Dispatchers put control of callback threads in the hands of the application. You can group callbacks for multiple subscriptions into a single dispatcher, but can also create multiple dispatchers to adjust thread resources as needed:

Dispatcher d = nc.createDispatcher((msg) -> {
    String response = new String(msg.getData(), StandardCharsets.UTF_8);
    ...
});

d.subscribe("subject");
d.subscribe("another.subject");

Added new options you can set at connect time:

Options o = new Options.Builder().
                        server("nats://serverone:4222").
                        server("nats://servertwo:4222").
                        maxReconnects(-1).
                        reconnectBufferSize(-1).
                        maxControlLine(1024).
                        build();
Connection nc = Nats.connect(o);

including support for setting the reconnect buffer size to “infinite” and setting the maximum control line size, which needs to match any changes in the server configuration.

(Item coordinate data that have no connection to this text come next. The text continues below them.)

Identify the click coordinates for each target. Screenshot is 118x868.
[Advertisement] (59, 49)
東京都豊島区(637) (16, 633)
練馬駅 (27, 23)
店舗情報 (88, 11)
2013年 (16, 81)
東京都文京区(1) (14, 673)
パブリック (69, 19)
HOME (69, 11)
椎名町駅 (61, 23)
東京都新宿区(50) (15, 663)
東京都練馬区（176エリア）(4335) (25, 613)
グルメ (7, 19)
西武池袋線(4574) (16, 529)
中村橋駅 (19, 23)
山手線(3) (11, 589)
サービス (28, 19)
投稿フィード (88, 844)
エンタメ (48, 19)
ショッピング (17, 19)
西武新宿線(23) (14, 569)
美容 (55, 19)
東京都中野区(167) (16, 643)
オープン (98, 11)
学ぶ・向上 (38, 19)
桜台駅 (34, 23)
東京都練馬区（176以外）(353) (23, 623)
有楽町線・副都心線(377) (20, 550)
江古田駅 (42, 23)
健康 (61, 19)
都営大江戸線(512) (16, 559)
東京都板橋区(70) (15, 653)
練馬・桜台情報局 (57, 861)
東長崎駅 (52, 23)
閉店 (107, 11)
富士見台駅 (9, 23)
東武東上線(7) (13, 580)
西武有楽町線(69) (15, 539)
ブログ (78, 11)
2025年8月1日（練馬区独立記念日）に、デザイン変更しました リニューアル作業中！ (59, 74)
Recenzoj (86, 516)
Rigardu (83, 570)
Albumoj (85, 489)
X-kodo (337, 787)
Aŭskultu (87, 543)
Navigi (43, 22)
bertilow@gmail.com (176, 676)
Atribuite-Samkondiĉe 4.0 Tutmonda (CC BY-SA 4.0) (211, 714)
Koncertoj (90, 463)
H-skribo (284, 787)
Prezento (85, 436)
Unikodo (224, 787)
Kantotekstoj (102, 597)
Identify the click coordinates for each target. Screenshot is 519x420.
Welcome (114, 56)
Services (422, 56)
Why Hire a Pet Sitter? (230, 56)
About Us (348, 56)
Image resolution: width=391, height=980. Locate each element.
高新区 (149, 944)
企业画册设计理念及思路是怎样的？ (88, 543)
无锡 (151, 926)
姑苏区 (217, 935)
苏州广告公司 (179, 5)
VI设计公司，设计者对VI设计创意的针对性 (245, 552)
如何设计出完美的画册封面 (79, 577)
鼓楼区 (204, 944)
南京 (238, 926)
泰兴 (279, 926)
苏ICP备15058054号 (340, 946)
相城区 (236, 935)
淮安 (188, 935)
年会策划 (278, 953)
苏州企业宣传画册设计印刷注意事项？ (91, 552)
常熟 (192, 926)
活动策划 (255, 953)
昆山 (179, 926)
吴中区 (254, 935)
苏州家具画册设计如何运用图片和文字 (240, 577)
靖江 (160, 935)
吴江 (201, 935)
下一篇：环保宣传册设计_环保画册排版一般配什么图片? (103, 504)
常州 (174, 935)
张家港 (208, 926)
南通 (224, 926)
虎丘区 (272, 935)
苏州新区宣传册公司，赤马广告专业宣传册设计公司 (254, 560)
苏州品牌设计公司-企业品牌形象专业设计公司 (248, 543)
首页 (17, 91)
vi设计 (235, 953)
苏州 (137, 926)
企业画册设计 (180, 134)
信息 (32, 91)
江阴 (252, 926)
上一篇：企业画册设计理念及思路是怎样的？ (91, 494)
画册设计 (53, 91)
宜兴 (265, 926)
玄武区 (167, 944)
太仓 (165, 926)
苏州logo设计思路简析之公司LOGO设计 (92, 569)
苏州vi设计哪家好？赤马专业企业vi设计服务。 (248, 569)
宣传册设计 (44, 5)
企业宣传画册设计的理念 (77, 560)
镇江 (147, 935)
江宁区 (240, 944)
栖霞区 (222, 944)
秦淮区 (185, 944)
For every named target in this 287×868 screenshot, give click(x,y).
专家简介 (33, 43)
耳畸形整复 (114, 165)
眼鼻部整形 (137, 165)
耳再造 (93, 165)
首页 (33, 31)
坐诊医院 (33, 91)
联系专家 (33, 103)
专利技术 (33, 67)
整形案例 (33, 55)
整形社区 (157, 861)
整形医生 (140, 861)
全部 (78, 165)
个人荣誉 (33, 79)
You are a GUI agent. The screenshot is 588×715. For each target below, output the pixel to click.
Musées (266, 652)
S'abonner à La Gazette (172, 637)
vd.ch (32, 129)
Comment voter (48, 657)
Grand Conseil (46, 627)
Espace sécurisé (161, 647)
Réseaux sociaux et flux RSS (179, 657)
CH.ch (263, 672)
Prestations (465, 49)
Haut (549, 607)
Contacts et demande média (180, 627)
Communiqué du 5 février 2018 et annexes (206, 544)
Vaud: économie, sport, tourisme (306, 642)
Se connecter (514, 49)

An experimental API has been added for connecting in the background:

Options options = new Options.Builder().
                        server(Options.DEFAULT_URL).
                        connectionListener(handler).
                        build();
Nats.connectAsynchronously(options, true);

Building is Easy

To simplify the build requirement, we have moved from Maven to Gradle.

Everything is packaged in a tiny jar file .

Of course, you can still find jnats at Maven Central:

<dependency>
    <groupId>io.nats</groupId>
    <artifactId>jnats</artifactId>
    <version>2.0.0</version>
</dependency>

.. and building from source is as easy as ./gradlew build.

We Want Your Feedback

An updated version of the Java NATS Streaming library is in progress, available in a branch, and should be released by the end of the month.

This new version uses 1.8 features of Java and is not optimized for mobile (Android). But perhaps we can improve on that with your help. If you are using NATS for Android and have ideas, please open issues on the repo .

We believe the Java community will enjoy this new version and with your help we can make NATS even more Java friendly.